Ich las zuletzt auch an vielen Stellen im Netz Kommentare á la „Kommt mal runter, das ist nur Säbelrasseln!“. Und nach dem erwähnten Gespräch mit den Nachbarn habe ich mir die Mühe gemacht, diesen Artikel gründlich zu lesen, inklusive fast aller Verweise, denn Wikipedia ist sicherlich auch nicht die beste Quelle, aber in diesem Umfang samt Links und Verständlichkeit für Normalbürger ohne Alternative.
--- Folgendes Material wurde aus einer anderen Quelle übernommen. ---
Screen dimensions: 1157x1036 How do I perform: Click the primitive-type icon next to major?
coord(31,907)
Und der bestätigte mir meine Überzeugung, dass ein Einmarsch des russischen Militärs unmittelbar bevorsteht.
Mal ehrlich, es ist der ideale Zeitpunkt. Der Westen ist instabil wie ewig nicht, die EU bröckelt, Angie ist weg, der verrückte Trump zumindest für den Moment fern des roten Knopfs, und alle haben im eigenen Land so drastische Probleme, dass kaum jemand auch nur annähernd in der notwendigen Topform reagieren könnte. Falschinformationen sind an der Tagesordnung und dreiste Lügen von Politikern die neue Normalität – ohne jede Konsequenzen. In den letzten Jahren hat man einem immer diktatorischer agierendem Putin schon so viele Unverschämtheiten durchgehen lassen. Er wird einen Weg finden, es so aussehen zu lassen, dass er nicht den ersten Zug gemacht hat. Und dann wird es losgehen. Nächste Woche, übernächste, vielleicht aber auch schon heute Nacht.
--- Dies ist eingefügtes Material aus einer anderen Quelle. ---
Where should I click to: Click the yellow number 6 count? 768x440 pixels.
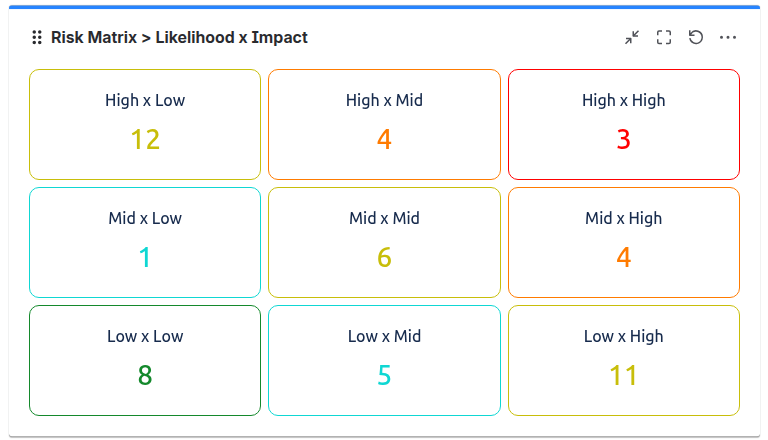[x=384, y=258]
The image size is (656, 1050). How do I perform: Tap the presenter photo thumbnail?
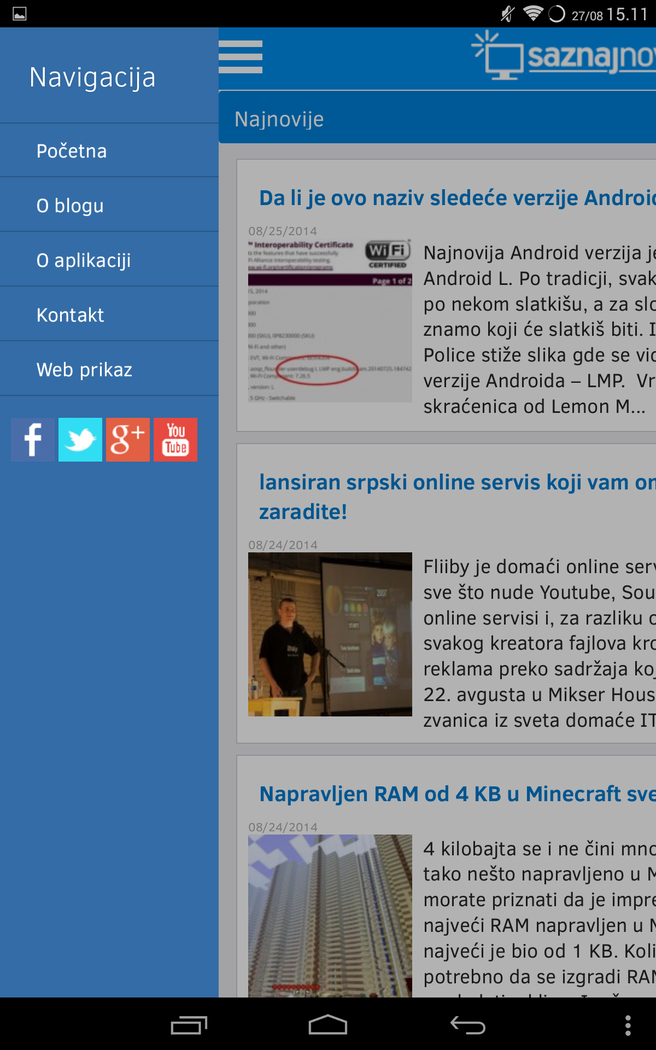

Ich würde mich freuen, wenn ich falsch liege. Wenn dieser Beitrag schlecht altert, wie man so schön sagt. Und ich möchte betonen, dass es mir überhaupt nicht darum geht (geschweige denn zusteht zu behaupten), wer im Ukraine-Konflikt Recht oder Unrecht hat, falsch oder richtig handelt. Naturgemäß haben sowieso alle ein paar stichhaltige Argumente, aber leider auch längst viel zu viel Blut an den Händen. Der Punkt, an dem es noch eine Rolle spielen würde, wer im Recht ist, wurde überschritten, ohne dass es die mit Quengeln und Streiten und privaten Dramen beschäftigen Jammerlappen hierzulande (ich auch) mitbekommen hätten.
Darüber hinaus haben wir uns daran gewöhnt, in komplexen Dingen wie der Weltpolitik nichts mehr wirklich wissen zu können. Was tatsächlich vor sich geht (und warum) wissen nur die Geheimdienste. Dabei hatte man doch vor gar nicht allzu langer Zeit noch das Gefühl, dank des Internets so viel besser und leichter informiert zu sein. Und was ist daraus geworden? Babel ist ein Witz dagegen.